- **Problem to work on**:
Take the data below and repeat it exactly.

- **Extracted entries**:
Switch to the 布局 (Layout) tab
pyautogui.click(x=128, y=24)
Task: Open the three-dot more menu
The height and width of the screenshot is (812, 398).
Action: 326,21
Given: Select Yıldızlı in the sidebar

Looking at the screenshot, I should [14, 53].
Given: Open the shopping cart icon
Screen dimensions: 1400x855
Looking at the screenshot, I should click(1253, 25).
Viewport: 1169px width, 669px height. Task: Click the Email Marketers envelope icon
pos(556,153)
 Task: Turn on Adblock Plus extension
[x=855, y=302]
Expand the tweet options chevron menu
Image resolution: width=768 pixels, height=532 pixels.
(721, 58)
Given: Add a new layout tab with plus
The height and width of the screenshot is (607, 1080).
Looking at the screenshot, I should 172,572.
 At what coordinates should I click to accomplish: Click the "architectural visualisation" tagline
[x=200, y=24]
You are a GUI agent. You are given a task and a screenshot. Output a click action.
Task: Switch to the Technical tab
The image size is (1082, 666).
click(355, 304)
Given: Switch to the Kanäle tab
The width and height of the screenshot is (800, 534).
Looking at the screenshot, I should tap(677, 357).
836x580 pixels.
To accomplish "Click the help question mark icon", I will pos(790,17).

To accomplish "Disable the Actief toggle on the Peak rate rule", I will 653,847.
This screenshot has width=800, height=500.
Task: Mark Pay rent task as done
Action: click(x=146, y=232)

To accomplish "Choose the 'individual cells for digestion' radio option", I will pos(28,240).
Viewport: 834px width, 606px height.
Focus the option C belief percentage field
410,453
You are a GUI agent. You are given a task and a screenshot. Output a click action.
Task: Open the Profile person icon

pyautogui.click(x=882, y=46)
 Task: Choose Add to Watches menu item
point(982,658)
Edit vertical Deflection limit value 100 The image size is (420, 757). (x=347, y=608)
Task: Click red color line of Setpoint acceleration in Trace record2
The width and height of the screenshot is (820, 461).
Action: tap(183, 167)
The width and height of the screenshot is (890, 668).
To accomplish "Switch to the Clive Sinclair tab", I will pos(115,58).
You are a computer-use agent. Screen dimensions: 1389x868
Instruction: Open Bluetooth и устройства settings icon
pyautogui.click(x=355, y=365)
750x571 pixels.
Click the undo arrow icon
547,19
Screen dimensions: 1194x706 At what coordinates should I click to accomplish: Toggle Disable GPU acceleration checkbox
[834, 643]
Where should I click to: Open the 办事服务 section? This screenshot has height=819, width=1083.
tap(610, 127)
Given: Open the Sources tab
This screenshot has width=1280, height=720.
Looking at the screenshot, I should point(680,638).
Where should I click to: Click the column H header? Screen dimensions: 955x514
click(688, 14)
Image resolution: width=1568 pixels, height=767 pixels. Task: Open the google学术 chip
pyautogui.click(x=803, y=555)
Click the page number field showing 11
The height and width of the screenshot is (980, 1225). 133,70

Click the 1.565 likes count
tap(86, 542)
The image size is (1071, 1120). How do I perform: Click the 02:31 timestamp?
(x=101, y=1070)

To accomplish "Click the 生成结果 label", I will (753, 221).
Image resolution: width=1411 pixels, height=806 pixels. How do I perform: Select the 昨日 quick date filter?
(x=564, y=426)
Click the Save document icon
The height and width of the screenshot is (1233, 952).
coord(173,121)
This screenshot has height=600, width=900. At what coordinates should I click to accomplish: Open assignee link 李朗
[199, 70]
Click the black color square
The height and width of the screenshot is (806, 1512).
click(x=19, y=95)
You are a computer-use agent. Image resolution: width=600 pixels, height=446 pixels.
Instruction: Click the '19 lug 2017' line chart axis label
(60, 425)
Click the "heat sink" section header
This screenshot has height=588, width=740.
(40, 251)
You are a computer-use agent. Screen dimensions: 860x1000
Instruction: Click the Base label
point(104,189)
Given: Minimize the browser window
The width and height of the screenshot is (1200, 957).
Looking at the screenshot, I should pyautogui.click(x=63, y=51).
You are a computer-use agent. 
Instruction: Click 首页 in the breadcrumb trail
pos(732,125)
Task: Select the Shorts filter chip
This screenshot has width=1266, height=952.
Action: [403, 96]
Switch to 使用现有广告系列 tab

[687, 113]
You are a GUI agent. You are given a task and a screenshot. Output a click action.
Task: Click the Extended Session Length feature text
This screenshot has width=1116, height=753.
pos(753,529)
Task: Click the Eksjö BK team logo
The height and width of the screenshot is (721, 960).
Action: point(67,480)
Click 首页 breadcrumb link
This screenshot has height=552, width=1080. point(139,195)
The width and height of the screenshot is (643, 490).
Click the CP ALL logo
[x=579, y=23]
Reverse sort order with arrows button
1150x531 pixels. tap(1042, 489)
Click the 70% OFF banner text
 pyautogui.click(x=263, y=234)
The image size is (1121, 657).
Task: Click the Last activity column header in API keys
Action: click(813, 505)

- **Answer space**:
Switch to the 布局 (Layout) tab
pyautogui.click(x=128, y=24)
Task: Open the three-dot more menu
The height and width of the screenshot is (812, 398).
Action: 326,21
Given: Select Yıldızlı in the sidebar

Looking at the screenshot, I should [14, 53].
Given: Open the shopping cart icon
Screen dimensions: 1400x855
Looking at the screenshot, I should click(1253, 25).
Viewport: 1169px width, 669px height. Task: Click the Email Marketers envelope icon
pos(556,153)
 Task: Turn on Adblock Plus extension
[x=855, y=302]
Expand the tweet options chevron menu
Image resolution: width=768 pixels, height=532 pixels.
(721, 58)
Given: Add a new layout tab with plus
The height and width of the screenshot is (607, 1080).
Looking at the screenshot, I should 172,572.
 At what coordinates should I click to accomplish: Click the "architectural visualisation" tagline
[x=200, y=24]
You are a GUI agent. You are given a task and a screenshot. Output a click action.
Task: Switch to the Technical tab
The image size is (1082, 666).
click(355, 304)
Given: Switch to the Kanäle tab
The width and height of the screenshot is (800, 534).
Looking at the screenshot, I should tap(677, 357).
836x580 pixels.
To accomplish "Click the help question mark icon", I will pos(790,17).

To accomplish "Disable the Actief toggle on the Peak rate rule", I will 653,847.
This screenshot has width=800, height=500.
Task: Mark Pay rent task as done
Action: click(x=146, y=232)

To accomplish "Choose the 'individual cells for digestion' radio option", I will pos(28,240).
Viewport: 834px width, 606px height.
Focus the option C belief percentage field
410,453
You are a GUI agent. You are given a task and a screenshot. Output a click action.
Task: Open the Profile person icon

pyautogui.click(x=882, y=46)
 Task: Choose Add to Watches menu item
point(982,658)
Edit vertical Deflection limit value 100 The image size is (420, 757). (x=347, y=608)
Task: Click red color line of Setpoint acceleration in Trace record2
The width and height of the screenshot is (820, 461).
Action: tap(183, 167)
The width and height of the screenshot is (890, 668).
To accomplish "Switch to the Clive Sinclair tab", I will pos(115,58).
You are a computer-use agent. Screen dimensions: 1389x868
Instruction: Open Bluetooth и устройства settings icon
pyautogui.click(x=355, y=365)
750x571 pixels.
Click the undo arrow icon
547,19
Screen dimensions: 1194x706 At what coordinates should I click to accomplish: Toggle Disable GPU acceleration checkbox
[834, 643]
Where should I click to: Open the 办事服务 section? This screenshot has height=819, width=1083.
tap(610, 127)
Given: Open the Sources tab
This screenshot has width=1280, height=720.
Looking at the screenshot, I should point(680,638).
Where should I click to: Click the column H header? Screen dimensions: 955x514
click(688, 14)
Image resolution: width=1568 pixels, height=767 pixels. Task: Open the google学术 chip
pyautogui.click(x=803, y=555)
Click the page number field showing 11
The height and width of the screenshot is (980, 1225). 133,70

Click the 1.565 likes count
tap(86, 542)
The image size is (1071, 1120). How do I perform: Click the 02:31 timestamp?
(x=101, y=1070)

To accomplish "Click the 生成结果 label", I will (753, 221).
Image resolution: width=1411 pixels, height=806 pixels. How do I perform: Select the 昨日 quick date filter?
(x=564, y=426)
Click the Save document icon
The height and width of the screenshot is (1233, 952).
coord(173,121)
This screenshot has height=600, width=900. At what coordinates should I click to accomplish: Open assignee link 李朗
[199, 70]
Click the black color square
The height and width of the screenshot is (806, 1512).
click(x=19, y=95)
You are a computer-use agent. Image resolution: width=600 pixels, height=446 pixels.
Instruction: Click the '19 lug 2017' line chart axis label
(60, 425)
Click the "heat sink" section header
This screenshot has height=588, width=740.
(40, 251)
You are a computer-use agent. Screen dimensions: 860x1000
Instruction: Click the Base label
point(104,189)
Given: Minimize the browser window
The width and height of the screenshot is (1200, 957).
Looking at the screenshot, I should pyautogui.click(x=63, y=51).
You are a computer-use agent. 
Instruction: Click 首页 in the breadcrumb trail
pos(732,125)
Task: Select the Shorts filter chip
This screenshot has width=1266, height=952.
Action: [403, 96]
Switch to 使用现有广告系列 tab

[687, 113]
You are a GUI agent. You are given a task and a screenshot. Output a click action.
Task: Click the Extended Session Length feature text
This screenshot has width=1116, height=753.
pos(753,529)
Task: Click the Eksjö BK team logo
The height and width of the screenshot is (721, 960).
Action: point(67,480)
Click 首页 breadcrumb link
This screenshot has height=552, width=1080. point(139,195)
The width and height of the screenshot is (643, 490).
Click the CP ALL logo
[x=579, y=23]
Reverse sort order with arrows button
1150x531 pixels. tap(1042, 489)
Click the 70% OFF banner text
 pyautogui.click(x=263, y=234)
The image size is (1121, 657).
Task: Click the Last activity column header in API keys
Action: click(813, 505)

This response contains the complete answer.